_YOUR TASK_
Pull every line with "accomplish" from the data.

_Stored data_
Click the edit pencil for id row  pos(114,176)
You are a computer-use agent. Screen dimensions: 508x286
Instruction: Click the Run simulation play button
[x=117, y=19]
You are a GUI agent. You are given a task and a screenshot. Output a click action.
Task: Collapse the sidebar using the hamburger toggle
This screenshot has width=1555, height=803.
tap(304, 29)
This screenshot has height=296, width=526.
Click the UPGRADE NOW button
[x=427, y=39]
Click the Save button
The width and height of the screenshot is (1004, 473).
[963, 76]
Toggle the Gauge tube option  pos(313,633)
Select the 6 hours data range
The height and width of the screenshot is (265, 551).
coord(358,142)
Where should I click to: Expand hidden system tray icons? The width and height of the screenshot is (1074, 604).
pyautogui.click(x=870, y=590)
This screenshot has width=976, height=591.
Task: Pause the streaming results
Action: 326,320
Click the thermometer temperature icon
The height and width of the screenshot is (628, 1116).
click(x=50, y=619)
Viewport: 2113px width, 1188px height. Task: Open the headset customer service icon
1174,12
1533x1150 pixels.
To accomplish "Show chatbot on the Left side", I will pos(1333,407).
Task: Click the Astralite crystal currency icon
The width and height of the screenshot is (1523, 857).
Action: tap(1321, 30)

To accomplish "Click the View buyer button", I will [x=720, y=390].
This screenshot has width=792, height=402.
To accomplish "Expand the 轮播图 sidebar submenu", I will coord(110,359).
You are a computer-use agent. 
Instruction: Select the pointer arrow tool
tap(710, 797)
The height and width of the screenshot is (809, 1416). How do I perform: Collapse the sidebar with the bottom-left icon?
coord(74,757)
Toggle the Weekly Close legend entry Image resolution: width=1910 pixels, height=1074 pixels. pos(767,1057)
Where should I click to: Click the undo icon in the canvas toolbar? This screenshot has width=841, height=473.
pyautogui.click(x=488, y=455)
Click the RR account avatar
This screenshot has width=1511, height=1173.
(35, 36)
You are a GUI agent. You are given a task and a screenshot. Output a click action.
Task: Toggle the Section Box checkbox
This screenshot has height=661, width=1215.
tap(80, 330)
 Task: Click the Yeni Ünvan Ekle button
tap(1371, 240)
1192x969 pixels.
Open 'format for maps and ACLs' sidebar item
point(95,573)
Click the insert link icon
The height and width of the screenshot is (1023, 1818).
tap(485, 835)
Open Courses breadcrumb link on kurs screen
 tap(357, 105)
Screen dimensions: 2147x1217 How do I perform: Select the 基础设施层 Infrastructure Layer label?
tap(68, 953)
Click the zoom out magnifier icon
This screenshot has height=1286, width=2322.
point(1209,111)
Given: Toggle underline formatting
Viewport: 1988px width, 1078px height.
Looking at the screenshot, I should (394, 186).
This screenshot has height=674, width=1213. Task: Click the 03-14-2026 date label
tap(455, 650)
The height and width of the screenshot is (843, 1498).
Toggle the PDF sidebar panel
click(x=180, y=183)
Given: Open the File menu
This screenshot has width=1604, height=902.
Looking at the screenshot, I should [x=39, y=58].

_RESPONSE TO THE TASK_
To accomplish "Show chatbot on the Left side", I will pos(1333,407).
To accomplish "Click the View buyer button", I will [x=720, y=390].
To accomplish "Expand the 轮播图 sidebar submenu", I will coord(110,359).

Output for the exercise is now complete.